A first century predictive system originating in Persia called Firdaria has been re-introduced in the past few years and is once more gaining in popularity. Firdaria relies heavily on the principles of Sect to direct the individual's lifespan via different planetary periods along with the sequencing of planets according to the Chaldean Order. This method is examined in detail in the final chapters of
Companion using modernized interpretations of text from 1st Century astrologer Vettius Valens, and Johannes Schoener from the 16th Century C.E.
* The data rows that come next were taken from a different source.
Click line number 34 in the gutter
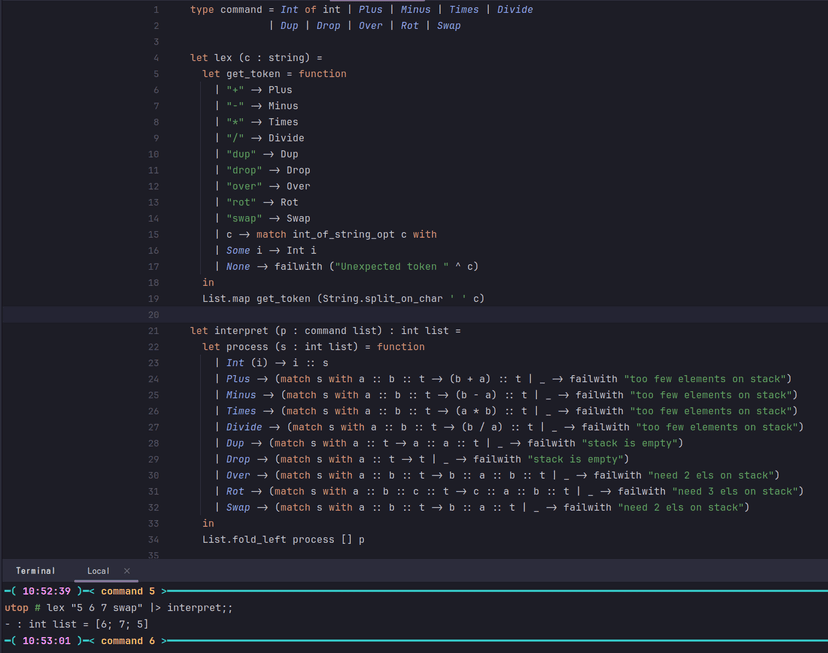Screen dimensions: 828x653 (x=153, y=539)
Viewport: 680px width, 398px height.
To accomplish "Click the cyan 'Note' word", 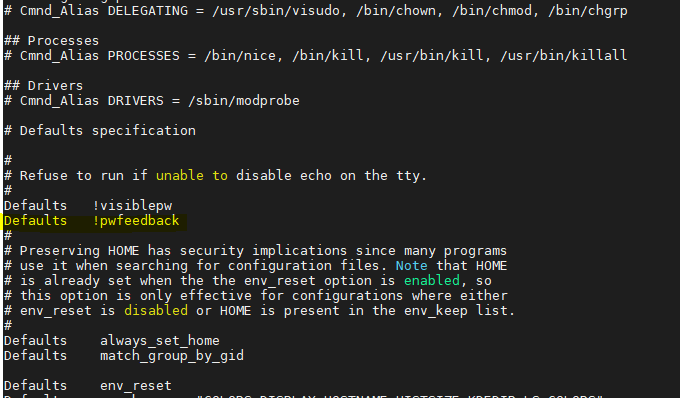I will click(x=412, y=265).
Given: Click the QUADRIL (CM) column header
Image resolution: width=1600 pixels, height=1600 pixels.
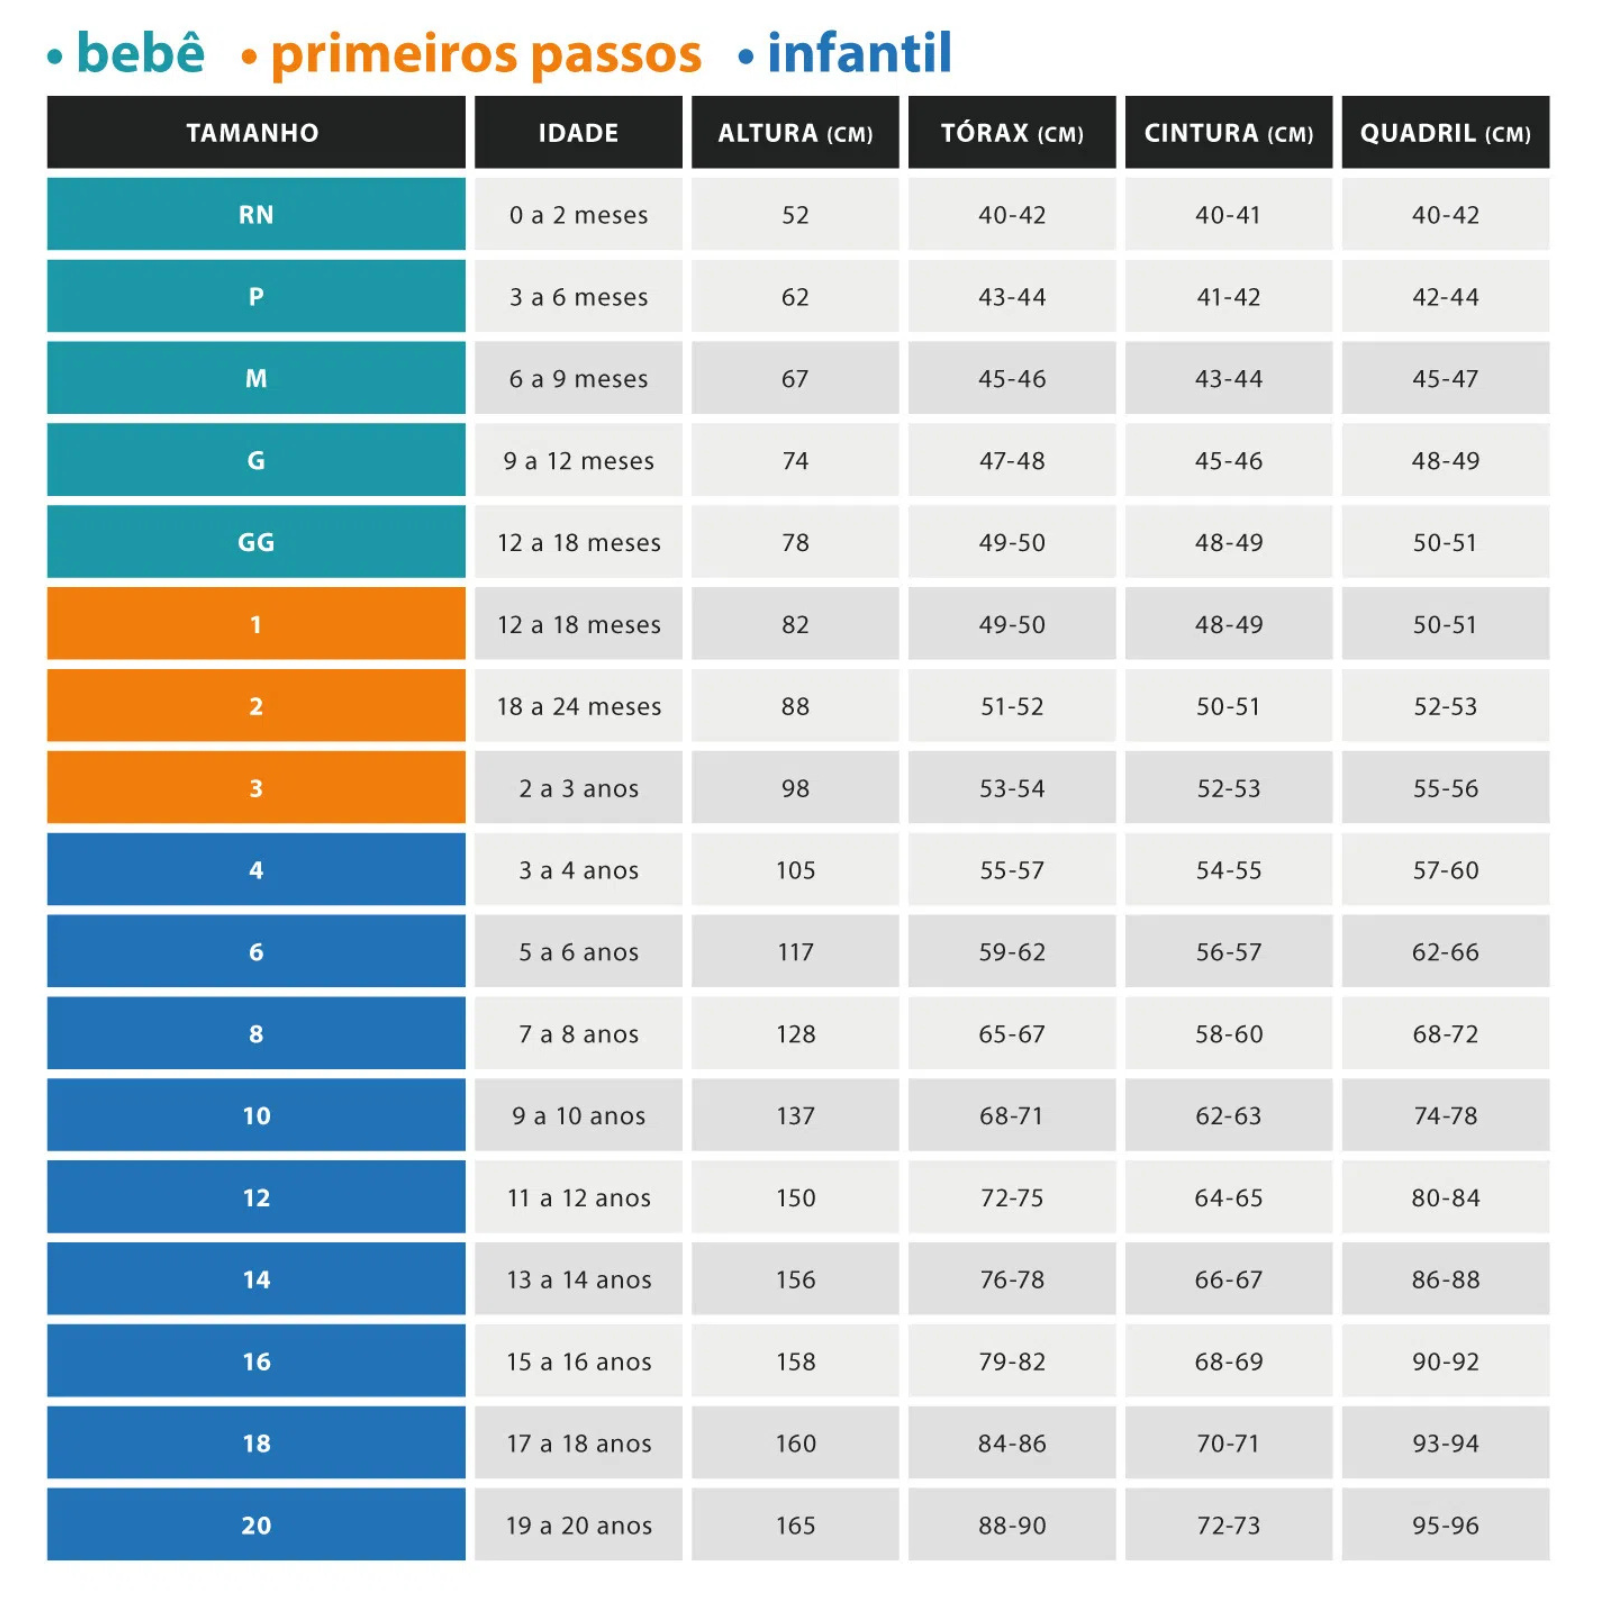Looking at the screenshot, I should pos(1445,133).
Planets' rulership over the twelve houses is a cornerstone of traditional astrology's chart interpretation and a ruling planet's condition determines its success or failure in managing the aff airs of its house. Issues such as mediocre quality, troublesome relationships, poor placement, or lack of sight (aversion) suggest stress for the planet and indicate difficult repercussions in the areas of life for which the ruling planet is responsible. Patterns which normally lie unseen or dormant within the chart become animated through rulership, and with the reintroduction of lost models, the chart, and life on Earth once more become reflections of the larger Universe.
About the Author
Joy Usher is an Australian astrologer who has been consulting, teaching and lecturing in astrology for the past 25 years. She has studied traditional techniques in astrology since the early 1990s and has incorporated traditional methods in the consulting room and the classroom since 2002. Joy Usher is co-principle of the astrological school Astro Mundi which has been operating in Adelaide since 2002. Astro Mundi runs attending, and online classes, with national students, and past and present international students from New Zealand, Canada, England, Spain and the Netherlands. Over the past two decades Joy has lectured at conferences and held workshops in Australia, the United Kingdom, Ireland and the United States. She was a regular contributor to the Astrological Monthly Review in the early 2000s and co-wrote Scala Coeli: The Ladder to Heaven, a series of essays on astrology with Mari Garcia in 2012. Joy lives in the Barossa Valley in South Australia.